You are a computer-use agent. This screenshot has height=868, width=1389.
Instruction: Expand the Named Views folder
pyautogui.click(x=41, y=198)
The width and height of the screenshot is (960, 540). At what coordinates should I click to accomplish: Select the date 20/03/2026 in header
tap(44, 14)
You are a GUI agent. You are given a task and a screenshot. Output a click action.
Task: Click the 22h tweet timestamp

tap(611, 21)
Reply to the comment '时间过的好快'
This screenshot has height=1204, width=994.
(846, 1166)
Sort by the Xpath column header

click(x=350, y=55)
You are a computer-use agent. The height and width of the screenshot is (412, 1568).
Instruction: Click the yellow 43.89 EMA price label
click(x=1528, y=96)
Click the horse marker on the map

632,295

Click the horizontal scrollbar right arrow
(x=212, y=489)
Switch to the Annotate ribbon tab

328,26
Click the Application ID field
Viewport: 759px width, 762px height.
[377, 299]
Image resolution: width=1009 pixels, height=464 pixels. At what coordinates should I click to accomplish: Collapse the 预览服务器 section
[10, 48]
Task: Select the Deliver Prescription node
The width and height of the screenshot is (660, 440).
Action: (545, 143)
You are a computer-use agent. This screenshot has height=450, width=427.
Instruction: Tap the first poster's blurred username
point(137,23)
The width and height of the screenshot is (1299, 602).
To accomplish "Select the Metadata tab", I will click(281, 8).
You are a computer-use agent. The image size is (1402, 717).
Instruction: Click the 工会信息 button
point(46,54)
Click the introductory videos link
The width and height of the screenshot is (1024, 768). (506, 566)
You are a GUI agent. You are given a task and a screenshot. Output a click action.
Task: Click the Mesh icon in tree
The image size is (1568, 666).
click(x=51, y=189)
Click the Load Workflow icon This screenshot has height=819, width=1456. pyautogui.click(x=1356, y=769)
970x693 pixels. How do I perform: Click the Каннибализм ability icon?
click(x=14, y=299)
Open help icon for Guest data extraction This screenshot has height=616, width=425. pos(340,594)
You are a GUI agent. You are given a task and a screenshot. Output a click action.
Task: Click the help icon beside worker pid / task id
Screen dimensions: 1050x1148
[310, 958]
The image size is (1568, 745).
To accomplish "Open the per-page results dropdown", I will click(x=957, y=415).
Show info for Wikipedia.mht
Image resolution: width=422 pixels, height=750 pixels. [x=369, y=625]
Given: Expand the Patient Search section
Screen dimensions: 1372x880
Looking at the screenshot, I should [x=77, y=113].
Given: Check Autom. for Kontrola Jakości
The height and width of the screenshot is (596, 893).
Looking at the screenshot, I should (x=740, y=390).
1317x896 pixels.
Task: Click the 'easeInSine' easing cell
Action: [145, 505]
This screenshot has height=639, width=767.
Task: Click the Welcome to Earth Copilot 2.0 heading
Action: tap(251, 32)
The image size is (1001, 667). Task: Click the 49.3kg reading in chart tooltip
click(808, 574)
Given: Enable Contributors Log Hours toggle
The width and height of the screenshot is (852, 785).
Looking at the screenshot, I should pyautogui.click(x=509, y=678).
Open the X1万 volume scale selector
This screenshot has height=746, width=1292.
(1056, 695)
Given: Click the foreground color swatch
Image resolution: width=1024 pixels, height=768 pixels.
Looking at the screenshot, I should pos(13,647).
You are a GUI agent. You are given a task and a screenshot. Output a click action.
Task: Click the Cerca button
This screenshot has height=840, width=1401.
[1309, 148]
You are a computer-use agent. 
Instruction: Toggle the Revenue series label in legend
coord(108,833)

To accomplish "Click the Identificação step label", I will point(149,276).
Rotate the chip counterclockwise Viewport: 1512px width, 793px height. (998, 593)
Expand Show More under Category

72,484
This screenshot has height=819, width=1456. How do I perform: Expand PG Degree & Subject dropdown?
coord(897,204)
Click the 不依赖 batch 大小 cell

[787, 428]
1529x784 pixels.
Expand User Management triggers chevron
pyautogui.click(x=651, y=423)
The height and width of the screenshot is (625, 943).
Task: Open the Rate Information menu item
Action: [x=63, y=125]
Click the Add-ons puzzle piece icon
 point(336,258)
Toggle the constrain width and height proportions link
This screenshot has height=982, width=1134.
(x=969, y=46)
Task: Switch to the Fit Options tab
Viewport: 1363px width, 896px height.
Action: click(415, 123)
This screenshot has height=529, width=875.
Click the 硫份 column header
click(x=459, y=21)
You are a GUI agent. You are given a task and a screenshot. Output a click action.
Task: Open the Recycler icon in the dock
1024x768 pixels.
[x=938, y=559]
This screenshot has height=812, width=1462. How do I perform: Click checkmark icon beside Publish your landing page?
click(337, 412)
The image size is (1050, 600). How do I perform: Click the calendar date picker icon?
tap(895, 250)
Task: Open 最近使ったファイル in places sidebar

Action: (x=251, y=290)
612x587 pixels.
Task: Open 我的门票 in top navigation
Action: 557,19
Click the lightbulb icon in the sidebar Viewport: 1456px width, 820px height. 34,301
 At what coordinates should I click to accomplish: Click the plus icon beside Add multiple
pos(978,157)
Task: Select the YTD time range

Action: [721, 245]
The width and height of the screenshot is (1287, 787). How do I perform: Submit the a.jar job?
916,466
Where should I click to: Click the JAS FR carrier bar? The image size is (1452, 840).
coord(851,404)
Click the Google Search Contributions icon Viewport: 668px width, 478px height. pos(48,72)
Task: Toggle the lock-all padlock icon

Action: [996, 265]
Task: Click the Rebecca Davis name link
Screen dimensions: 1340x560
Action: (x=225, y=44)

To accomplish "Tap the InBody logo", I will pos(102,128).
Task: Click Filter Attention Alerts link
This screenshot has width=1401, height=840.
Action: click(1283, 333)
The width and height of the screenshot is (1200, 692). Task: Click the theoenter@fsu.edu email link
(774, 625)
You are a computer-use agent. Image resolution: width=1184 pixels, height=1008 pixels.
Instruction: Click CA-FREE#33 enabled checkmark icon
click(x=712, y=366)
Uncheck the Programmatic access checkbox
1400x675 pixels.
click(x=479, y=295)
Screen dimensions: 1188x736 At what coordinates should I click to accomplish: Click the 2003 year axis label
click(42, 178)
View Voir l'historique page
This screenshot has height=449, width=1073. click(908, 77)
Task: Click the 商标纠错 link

━━━━━━━━━━━━━━━━

= EXERCISE TASK =
Which lines above contain the word "Expand"? Copy out each of them in full.

= COMPLETE OUTPUT =
Instruction: Expand the Named Views folder
Given: Expand the Patient Search section
Expand Show More under Category
This screenshot has height=819, width=1456. How do I perform: Expand PG Degree & Subject dropdown?
Expand User Management triggers chevron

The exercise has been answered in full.